Взбешенный Иван IV приказал расследовать, кто «подучил» и «подослал» пищальников. Что никто не подсылал, а просто у псковичей могла быть разумная причина обратиться с прошением[455]
, и при этом свободные люди не захотели безропотно сносить незаслуженные побои от «шестерок», хотя бы и царских, ему, очевидно, просто в голову не пришло. Дьяк Василий Захаров, сторонник Глинских, которому было поручено следствие, обвинил князя Кубенского и двух Воронцовых; один из последних был Федор, любимец царя – тот самый, которого пятью годами ранее пощадили князья Шуйские по «слезной» просьбе не то самого Ивана, не то митрополита, не то их обоих; тем не менее Иван приказал отрубить им всем головы. «Иван неспособен был к долгим привязанностям, и для него ничего не значило убить человека, которого он не так давно считал своим другом», – резюмирует Н. И. Костомаров, подкрепляя этот вывод еще несколькими примерами[456]. Очевидно, тут речь идет о другом происшествии, так как ниже Костомаров поминает и описанное выше Скрынниковым. Или все-таки о том же самом? Вопрос остается открытым.Но мы отвлеклись. Важно то, что теперь царь вспомнил о Пскове. Псков, правда, избежал подобной новгородской (и многих других перечисленных городов) участи благодаря счастливой случайности – местный юродивый Никола по прозвищу Салос («юродивый» – греч.) попрекнул царя тем, что тот хоть и соблюдает посты, но зато «ест человеческое мясо», а также предрек Ивану большие несчастья в случае повторения в Пскове новгородского сценария; вскоре после того у царя издох его любимый конь, и Иван Грозный не решился громить город[457]

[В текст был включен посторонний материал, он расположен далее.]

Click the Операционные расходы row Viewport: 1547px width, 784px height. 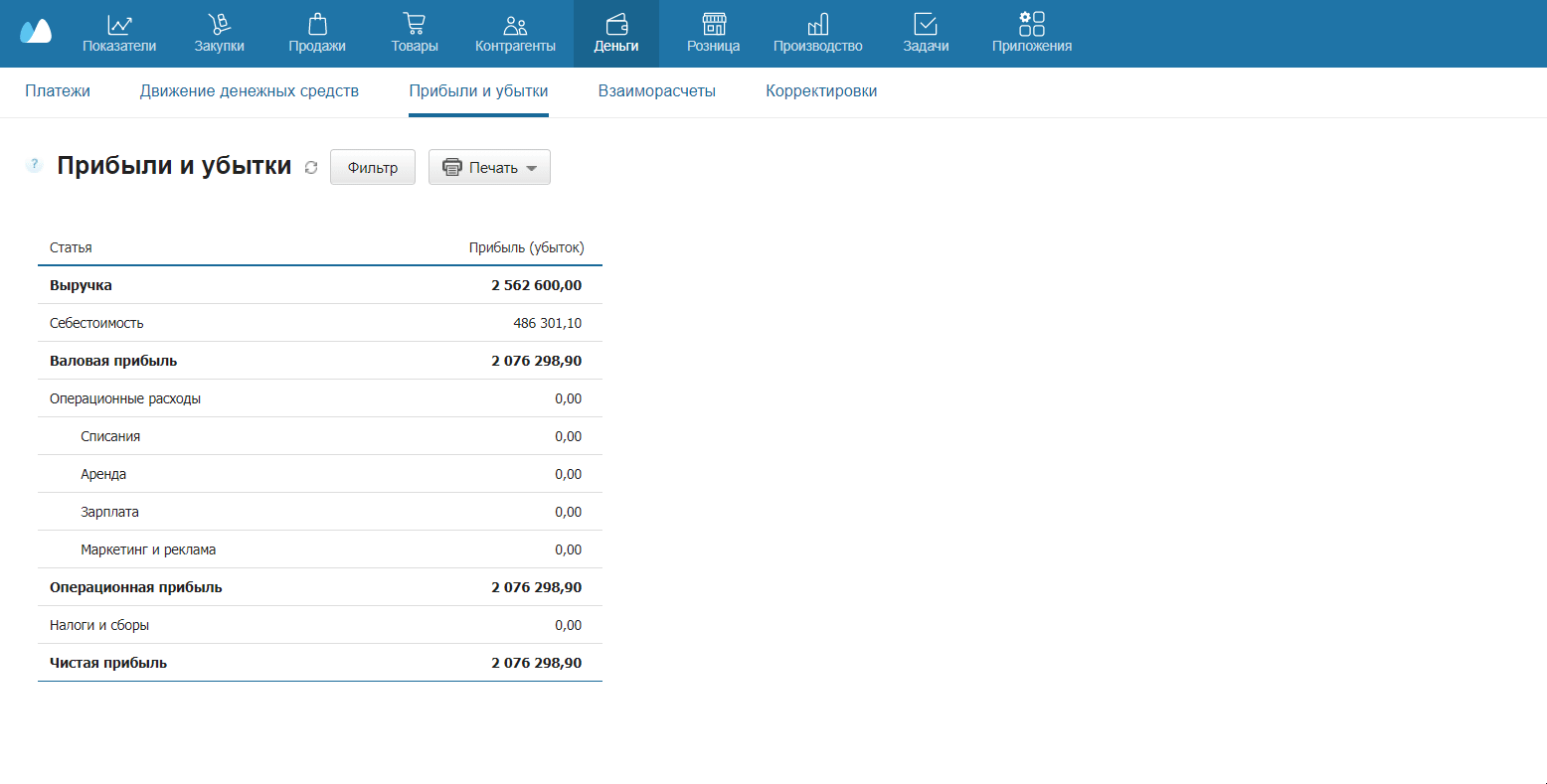coord(125,398)
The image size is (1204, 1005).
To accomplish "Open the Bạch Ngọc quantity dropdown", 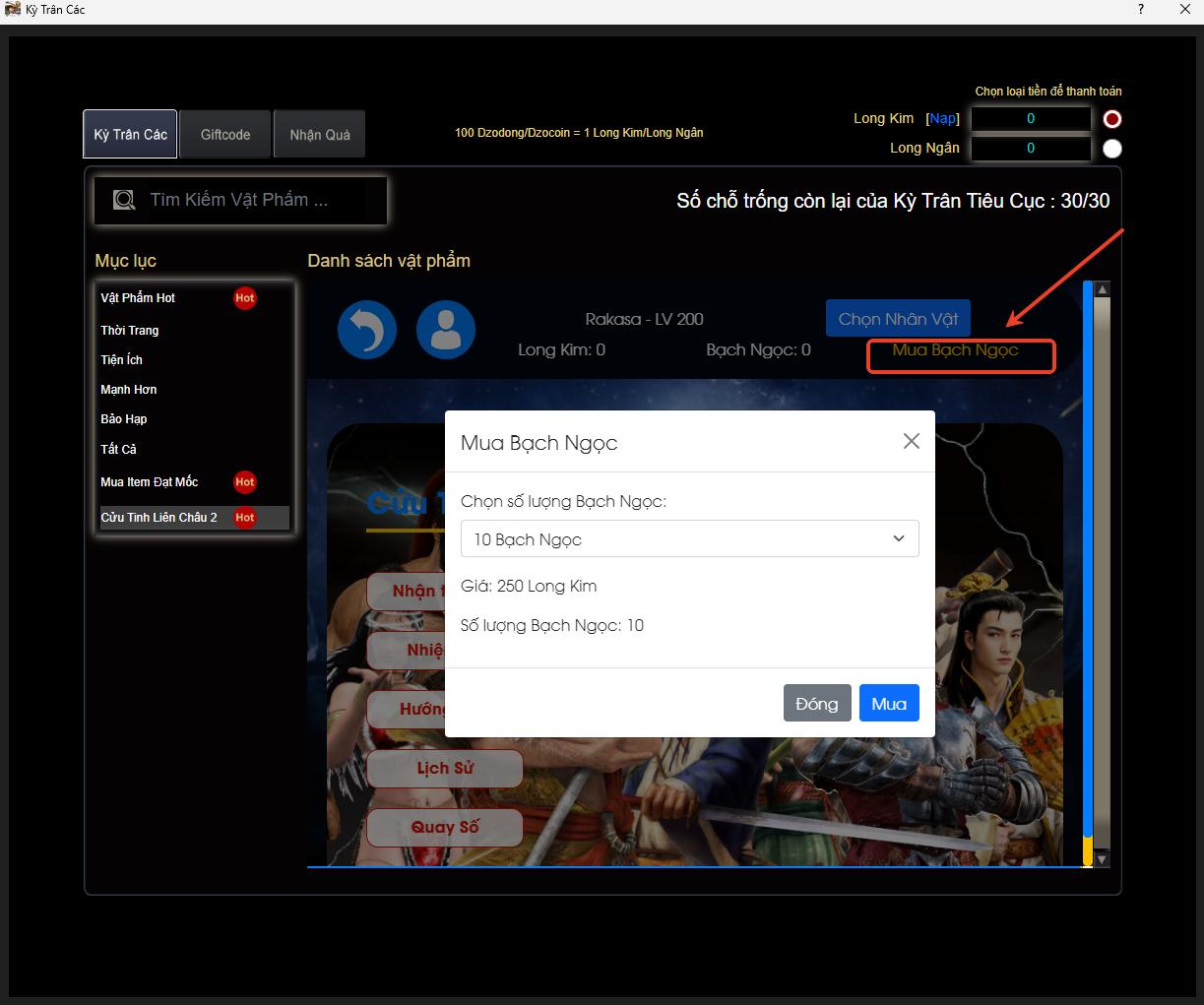I will click(689, 539).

.О последствиях этого «акта милосердия» мы еще скажем в свое время. При этом слова «акт милосердия» в кавычки трудно не взять при всем желании; отметим, что как раз примерно в это время в Нидерландах испанцы объявили чисто формальную амнистию – как охарактеризовал ее Ш. де Костер устами Тиля Уленшпигеля, «прощение тем, кто ни в чем не повинен, остальные будут сурово наказаны»; но о западноевропейских аналогах Опричнины – в следующей главе.